= Beginning of Section =

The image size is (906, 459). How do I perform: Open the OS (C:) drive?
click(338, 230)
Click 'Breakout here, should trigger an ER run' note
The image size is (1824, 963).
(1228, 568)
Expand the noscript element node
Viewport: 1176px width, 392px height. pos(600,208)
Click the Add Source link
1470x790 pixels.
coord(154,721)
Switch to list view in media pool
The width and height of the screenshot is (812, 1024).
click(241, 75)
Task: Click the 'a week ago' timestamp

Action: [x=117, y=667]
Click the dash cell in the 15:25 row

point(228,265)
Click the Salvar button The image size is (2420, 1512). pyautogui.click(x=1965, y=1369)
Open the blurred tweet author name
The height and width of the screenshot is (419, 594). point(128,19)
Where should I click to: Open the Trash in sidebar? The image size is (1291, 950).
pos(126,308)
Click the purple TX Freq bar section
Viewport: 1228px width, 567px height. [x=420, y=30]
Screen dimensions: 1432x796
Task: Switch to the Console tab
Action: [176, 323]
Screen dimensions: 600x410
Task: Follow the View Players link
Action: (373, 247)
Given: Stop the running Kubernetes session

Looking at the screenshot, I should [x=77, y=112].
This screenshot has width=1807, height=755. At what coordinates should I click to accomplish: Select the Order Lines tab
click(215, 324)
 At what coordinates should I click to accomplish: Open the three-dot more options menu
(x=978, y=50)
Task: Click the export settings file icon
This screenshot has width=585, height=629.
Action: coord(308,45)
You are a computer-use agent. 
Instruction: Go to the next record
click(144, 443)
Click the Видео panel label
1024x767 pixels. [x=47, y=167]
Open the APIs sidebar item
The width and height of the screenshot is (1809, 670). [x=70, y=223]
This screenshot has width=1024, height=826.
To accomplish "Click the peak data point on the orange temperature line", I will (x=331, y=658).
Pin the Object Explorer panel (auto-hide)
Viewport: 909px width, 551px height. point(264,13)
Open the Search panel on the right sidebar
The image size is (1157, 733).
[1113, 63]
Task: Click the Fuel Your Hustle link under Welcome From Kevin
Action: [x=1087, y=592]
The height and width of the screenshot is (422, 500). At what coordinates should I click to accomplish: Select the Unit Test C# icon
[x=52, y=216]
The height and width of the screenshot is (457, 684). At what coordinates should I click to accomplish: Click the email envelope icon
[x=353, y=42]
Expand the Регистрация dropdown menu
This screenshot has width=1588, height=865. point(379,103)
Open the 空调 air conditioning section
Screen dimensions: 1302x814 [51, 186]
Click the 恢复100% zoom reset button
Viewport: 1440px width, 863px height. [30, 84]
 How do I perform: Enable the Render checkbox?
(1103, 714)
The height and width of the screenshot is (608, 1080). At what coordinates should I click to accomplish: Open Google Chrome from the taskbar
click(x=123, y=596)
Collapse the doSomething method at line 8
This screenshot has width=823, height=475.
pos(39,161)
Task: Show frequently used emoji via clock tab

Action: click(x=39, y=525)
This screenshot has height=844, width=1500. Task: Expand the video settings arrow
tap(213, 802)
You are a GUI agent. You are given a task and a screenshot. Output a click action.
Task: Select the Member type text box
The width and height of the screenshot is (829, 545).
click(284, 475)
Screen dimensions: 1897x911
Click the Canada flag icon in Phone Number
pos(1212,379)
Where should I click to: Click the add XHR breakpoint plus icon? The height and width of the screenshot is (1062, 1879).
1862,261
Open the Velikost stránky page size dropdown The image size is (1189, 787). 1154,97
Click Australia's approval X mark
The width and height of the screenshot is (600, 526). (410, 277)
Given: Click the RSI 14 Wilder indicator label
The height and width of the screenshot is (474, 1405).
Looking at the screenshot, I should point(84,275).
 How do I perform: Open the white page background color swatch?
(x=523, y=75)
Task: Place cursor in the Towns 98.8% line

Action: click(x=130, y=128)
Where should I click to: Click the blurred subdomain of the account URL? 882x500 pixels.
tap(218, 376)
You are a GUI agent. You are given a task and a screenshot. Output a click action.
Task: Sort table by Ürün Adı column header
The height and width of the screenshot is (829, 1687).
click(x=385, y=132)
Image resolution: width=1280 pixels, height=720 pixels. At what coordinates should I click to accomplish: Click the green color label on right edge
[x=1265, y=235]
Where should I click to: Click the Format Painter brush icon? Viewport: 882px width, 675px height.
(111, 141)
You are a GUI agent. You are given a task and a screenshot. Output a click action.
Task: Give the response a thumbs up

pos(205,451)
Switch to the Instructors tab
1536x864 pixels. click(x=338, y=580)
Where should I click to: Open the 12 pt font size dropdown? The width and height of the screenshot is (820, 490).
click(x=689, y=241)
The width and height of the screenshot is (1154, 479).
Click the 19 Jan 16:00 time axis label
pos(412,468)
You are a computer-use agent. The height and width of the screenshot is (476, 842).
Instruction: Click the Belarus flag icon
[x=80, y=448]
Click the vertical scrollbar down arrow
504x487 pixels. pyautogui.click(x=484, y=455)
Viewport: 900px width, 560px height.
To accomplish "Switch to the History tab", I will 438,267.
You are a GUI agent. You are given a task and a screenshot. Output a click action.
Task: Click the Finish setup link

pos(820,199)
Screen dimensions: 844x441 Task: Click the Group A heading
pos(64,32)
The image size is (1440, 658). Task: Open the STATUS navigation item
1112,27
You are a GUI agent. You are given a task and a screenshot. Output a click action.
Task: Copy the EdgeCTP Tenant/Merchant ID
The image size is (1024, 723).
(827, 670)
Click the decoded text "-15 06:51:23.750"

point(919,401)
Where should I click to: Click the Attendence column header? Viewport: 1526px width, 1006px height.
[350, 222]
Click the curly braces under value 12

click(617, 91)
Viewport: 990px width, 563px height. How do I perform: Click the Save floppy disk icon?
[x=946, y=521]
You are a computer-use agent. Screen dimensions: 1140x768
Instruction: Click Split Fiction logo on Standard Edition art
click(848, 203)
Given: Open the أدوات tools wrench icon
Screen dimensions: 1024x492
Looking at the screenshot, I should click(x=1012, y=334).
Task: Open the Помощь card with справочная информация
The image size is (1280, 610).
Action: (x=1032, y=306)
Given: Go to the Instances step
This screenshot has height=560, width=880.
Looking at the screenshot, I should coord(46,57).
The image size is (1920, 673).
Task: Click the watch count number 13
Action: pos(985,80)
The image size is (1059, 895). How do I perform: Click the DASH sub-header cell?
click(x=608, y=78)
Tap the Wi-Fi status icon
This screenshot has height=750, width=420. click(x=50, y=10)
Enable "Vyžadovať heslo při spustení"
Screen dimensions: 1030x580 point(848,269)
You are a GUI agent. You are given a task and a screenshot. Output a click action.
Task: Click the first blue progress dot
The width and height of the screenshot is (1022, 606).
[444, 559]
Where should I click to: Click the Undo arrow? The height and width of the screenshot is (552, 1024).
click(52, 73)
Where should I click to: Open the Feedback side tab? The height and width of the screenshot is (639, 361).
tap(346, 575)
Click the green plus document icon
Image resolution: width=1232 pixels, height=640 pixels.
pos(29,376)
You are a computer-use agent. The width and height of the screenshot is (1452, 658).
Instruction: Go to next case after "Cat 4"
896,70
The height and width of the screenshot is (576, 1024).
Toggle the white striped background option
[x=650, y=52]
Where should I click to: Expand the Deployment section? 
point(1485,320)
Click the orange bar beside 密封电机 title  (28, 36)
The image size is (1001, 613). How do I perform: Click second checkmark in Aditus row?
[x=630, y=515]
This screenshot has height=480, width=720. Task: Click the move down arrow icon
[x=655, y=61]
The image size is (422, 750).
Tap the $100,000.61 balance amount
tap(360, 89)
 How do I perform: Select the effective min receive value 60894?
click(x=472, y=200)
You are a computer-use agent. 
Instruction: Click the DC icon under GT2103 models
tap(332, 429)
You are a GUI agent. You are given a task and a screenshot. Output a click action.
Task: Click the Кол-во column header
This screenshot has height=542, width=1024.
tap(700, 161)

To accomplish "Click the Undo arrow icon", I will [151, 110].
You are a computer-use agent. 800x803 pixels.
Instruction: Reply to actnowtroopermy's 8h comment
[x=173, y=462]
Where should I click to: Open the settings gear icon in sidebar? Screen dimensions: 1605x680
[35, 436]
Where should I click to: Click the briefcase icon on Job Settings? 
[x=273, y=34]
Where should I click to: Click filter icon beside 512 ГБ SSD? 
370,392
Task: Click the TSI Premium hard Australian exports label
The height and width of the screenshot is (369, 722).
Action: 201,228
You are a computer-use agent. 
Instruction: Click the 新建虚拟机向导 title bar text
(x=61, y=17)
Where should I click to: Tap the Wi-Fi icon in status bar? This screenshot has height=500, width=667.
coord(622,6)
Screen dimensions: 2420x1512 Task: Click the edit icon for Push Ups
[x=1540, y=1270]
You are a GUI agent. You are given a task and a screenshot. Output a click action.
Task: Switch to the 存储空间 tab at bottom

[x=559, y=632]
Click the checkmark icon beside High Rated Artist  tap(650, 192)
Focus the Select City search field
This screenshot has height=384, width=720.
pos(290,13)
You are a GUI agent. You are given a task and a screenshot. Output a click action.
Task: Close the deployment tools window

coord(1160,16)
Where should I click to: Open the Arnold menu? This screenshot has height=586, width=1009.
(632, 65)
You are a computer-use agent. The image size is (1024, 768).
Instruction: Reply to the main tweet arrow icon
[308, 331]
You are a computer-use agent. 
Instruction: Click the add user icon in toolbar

= End of Section =

Return, with no change at all, every line in the entries above from the line containing "Task: Copy the EdgeCTP Tenant/Merchant ID" through the line containing "You are a computer-use agent. Screen".

Task: Copy the EdgeCTP Tenant/Merchant ID
The image size is (1024, 723).
(827, 670)
Click the decoded text "-15 06:51:23.750"

point(919,401)
Where should I click to: Click the Attendence column header? Viewport: 1526px width, 1006px height.
[350, 222]
Click the curly braces under value 12

click(617, 91)
Viewport: 990px width, 563px height. How do I perform: Click the Save floppy disk icon?
[x=946, y=521]
You are a computer-use agent. Screen dimensions: 1140x768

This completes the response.